Start of SOURCE DATA
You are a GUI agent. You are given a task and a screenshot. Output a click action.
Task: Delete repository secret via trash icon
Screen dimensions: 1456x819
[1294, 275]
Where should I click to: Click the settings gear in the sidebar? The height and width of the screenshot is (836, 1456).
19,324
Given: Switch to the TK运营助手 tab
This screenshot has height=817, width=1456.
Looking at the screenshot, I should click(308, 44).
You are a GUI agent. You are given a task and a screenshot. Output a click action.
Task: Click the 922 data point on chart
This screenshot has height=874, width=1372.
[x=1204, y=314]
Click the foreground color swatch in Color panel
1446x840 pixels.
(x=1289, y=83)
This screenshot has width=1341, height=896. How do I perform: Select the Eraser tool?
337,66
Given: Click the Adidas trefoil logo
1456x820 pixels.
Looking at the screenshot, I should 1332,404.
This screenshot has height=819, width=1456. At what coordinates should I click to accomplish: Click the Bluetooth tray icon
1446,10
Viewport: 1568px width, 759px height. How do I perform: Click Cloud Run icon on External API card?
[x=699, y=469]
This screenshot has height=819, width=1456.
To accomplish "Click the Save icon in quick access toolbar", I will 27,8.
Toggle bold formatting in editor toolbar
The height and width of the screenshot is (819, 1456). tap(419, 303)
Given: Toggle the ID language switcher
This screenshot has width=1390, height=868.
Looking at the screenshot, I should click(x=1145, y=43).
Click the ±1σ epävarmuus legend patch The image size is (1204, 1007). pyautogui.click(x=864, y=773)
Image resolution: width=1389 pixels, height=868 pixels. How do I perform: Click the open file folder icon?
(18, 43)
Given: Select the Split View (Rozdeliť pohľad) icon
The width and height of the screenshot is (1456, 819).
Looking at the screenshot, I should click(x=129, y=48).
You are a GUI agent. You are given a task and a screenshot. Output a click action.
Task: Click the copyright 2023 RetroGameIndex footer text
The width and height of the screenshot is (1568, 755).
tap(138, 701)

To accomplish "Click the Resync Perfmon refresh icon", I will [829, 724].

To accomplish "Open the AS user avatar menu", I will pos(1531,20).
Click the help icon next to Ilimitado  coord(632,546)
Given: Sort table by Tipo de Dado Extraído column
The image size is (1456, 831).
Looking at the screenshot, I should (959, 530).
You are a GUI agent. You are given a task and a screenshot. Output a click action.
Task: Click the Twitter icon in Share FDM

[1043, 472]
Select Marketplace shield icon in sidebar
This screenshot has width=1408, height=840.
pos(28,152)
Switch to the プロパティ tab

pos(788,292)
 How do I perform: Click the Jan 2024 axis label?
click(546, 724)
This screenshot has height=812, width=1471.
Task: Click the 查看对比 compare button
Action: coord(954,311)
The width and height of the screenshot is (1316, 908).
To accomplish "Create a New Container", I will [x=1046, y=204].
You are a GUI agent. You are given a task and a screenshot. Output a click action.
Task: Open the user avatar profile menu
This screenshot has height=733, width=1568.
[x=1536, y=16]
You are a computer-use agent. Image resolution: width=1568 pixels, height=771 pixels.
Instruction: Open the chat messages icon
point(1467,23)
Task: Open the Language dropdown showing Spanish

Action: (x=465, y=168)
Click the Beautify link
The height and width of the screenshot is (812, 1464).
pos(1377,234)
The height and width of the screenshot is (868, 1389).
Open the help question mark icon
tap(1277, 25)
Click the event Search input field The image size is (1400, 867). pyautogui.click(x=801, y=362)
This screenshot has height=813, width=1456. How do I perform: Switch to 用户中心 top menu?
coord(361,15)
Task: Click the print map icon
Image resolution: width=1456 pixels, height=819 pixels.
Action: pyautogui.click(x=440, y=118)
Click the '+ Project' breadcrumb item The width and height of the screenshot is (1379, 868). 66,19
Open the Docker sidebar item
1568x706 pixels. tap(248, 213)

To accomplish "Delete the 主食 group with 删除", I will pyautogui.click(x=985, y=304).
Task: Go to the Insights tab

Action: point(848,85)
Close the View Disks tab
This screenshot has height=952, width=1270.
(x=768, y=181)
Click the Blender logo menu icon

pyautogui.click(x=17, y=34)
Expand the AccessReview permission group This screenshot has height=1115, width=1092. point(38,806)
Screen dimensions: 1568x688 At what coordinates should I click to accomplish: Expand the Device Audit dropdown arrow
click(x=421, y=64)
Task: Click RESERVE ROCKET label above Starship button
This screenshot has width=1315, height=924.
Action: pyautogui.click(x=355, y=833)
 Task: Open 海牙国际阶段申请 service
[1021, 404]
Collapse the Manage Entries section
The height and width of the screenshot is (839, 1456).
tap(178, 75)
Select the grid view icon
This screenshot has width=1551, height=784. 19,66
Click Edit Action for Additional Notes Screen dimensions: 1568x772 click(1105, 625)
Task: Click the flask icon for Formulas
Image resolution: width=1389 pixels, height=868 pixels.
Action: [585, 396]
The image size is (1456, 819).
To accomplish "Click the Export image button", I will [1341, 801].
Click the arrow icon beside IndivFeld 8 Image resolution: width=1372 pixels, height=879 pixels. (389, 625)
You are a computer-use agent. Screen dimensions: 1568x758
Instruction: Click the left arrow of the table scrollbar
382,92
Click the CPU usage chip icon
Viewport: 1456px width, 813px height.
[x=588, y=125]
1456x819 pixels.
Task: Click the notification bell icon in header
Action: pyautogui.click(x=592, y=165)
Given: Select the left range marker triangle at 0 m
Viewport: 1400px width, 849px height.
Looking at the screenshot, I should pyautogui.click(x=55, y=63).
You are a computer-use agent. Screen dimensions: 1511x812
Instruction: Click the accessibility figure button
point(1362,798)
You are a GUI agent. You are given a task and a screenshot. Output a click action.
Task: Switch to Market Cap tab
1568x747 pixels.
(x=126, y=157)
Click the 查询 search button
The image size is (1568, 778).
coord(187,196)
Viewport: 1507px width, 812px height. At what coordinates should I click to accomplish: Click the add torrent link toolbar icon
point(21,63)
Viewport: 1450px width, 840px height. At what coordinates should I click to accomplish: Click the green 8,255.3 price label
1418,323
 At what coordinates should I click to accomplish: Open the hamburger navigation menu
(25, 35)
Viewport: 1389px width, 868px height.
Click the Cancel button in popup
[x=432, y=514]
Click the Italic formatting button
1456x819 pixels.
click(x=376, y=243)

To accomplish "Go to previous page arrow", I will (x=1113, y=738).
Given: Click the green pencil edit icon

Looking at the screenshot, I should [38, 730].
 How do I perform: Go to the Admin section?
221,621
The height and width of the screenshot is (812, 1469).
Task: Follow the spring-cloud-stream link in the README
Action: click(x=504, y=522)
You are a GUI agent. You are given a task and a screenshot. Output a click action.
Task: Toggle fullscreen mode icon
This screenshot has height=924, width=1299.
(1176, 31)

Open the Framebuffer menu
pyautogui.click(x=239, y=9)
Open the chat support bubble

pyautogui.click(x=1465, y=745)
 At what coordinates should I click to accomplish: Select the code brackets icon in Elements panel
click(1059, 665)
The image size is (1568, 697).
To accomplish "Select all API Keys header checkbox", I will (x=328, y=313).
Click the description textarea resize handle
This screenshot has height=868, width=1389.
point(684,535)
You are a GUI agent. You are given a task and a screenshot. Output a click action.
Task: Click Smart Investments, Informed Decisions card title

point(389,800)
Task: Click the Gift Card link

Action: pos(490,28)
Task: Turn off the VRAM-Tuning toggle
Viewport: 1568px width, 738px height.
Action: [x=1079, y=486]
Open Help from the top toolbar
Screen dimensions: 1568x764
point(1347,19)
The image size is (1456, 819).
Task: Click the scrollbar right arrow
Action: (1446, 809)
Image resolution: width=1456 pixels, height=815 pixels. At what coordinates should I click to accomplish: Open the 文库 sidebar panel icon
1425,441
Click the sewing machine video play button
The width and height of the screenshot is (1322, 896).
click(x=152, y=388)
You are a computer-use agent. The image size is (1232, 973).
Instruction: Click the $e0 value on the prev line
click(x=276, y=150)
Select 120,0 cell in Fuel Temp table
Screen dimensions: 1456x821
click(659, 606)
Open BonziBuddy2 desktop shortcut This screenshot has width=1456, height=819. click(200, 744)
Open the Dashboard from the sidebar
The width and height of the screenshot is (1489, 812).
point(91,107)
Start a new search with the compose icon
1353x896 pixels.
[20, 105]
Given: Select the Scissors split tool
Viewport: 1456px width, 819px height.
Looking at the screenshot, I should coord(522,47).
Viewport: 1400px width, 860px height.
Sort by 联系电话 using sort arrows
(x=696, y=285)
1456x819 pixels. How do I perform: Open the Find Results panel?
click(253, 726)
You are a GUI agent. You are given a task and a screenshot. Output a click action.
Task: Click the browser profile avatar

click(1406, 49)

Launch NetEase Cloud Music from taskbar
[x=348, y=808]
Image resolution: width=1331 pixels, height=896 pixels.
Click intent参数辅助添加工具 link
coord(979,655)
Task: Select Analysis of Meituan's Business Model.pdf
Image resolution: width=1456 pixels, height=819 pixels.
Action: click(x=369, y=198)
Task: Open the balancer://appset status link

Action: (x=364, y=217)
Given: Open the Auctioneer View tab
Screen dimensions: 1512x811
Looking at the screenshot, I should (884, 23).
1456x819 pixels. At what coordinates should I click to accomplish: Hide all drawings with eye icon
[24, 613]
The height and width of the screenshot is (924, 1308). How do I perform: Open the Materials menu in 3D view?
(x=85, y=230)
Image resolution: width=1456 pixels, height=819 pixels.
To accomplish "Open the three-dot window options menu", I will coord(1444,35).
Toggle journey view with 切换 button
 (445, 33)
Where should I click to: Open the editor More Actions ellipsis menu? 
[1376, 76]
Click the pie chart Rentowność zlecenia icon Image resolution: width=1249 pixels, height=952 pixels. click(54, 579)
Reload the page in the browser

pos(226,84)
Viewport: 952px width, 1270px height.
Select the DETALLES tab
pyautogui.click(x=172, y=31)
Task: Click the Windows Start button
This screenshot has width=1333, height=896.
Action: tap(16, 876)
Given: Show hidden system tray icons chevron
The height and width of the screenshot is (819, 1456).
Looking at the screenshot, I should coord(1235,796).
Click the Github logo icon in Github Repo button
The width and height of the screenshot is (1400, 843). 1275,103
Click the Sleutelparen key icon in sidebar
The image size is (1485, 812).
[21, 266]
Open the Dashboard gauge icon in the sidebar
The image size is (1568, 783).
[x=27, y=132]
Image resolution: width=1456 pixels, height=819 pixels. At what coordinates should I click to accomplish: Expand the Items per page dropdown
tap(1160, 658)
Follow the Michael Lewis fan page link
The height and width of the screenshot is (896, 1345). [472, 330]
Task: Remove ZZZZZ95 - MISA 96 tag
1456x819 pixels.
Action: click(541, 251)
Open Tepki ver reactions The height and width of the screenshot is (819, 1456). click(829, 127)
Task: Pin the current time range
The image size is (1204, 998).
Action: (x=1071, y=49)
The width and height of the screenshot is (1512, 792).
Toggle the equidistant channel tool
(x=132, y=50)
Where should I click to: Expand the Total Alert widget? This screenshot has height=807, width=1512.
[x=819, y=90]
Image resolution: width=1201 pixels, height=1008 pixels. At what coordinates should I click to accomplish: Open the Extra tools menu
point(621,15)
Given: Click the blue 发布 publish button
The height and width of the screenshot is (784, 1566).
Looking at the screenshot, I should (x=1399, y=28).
End of SOURCE DATA
TASK STATEMENT: Check the lines above and copy each one that includes "Delete".

EXERCISE RESULT:
Task: Delete repository secret via trash icon
To accomplish "Delete the 主食 group with 删除", I will pyautogui.click(x=985, y=304).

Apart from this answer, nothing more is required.